Every table had a leaflet with a popular Islamic monument printed on it. The tables were dressed in white, a stark contrast to the technicolor bedouin tent that sat on the far left corner of the ballroom. The tent was draped in plush fabric and decorated with bolsters and platters of dried fruits and nuts.
The ambience was reminiscent of Middle Eastern and African cultures fashioned to transport the people to these regions, Safiya Ahmed, a doctoral student studying civil engineering, said.
“The tent is originally from Khalij countries, like Saudi Arabia, Jordan, Palestine, also Yemen,” Ahmed said. “The idea is for people to just take pictures and chill and try the traditional coffee (and) dates.”
The rack of traditional clothing next to the tent gave an opportunity to visitors to try on the clothes and take pictures. Ahmed said these tangible experiences helps educate people about Islam.
The hosts engaged the audience by introducing a scavenger hunt, which led people from different tables to interact with each other.

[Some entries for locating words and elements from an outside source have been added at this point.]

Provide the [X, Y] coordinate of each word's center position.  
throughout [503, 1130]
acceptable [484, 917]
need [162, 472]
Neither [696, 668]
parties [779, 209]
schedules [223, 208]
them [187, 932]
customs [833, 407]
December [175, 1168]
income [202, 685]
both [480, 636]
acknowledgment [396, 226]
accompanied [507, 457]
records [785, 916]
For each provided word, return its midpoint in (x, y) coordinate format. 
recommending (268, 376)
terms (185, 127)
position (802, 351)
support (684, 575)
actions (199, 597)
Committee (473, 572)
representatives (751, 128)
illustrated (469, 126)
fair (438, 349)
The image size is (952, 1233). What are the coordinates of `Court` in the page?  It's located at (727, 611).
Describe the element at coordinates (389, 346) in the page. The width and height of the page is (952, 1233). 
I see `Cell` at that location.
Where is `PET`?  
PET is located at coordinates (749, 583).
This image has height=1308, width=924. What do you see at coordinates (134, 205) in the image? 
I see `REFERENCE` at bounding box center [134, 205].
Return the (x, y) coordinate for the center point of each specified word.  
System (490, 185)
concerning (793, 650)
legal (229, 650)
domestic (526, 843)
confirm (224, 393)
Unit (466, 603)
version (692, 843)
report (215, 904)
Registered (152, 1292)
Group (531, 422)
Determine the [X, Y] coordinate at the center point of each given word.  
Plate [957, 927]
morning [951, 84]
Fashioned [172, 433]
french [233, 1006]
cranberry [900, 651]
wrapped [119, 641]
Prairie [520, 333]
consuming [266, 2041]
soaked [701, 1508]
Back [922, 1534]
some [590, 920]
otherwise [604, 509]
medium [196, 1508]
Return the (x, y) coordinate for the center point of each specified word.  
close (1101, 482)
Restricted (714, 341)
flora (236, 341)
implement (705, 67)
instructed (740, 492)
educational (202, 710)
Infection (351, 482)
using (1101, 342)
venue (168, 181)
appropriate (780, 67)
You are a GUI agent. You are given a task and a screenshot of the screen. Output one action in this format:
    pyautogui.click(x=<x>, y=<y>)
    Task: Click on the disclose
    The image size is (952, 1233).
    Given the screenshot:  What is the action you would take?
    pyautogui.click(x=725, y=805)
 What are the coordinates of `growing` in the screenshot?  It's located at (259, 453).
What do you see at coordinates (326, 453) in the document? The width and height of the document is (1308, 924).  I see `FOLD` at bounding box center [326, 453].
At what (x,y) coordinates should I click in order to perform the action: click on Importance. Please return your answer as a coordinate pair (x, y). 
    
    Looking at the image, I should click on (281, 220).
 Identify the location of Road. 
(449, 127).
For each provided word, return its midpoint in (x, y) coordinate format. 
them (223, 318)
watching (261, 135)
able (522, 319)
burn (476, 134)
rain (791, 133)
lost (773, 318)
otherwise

Amira, who is also a doctoral student studying teacher education, said one of MSA’s main goals for the event was to engage the audience in social media to maximize outreach.
“Everybody is using social media to reach out to their friends and communities,” Amira said. “So, when other people see your account and they see a glimpse or a photo (of the event), they’ll be curious and it will drive them to ask questions.”
The association introduced the event last Spring Semester with the aim to make Islam more accessible to the students of Ohio University.
Zamzam Jama, a graduate teaching assistant in the school of communication studies, said the overarching theme of connectivity throughout the event made it a unique experience as it drew people closer to understanding not only Islam but also each other.
The interactive element helps illuminate volatile issues, such as those relating to Islam. Jama stressed the importance of visible action when dealing with such issues.
“Presence is powerful just as absence is powerful,” Jama said.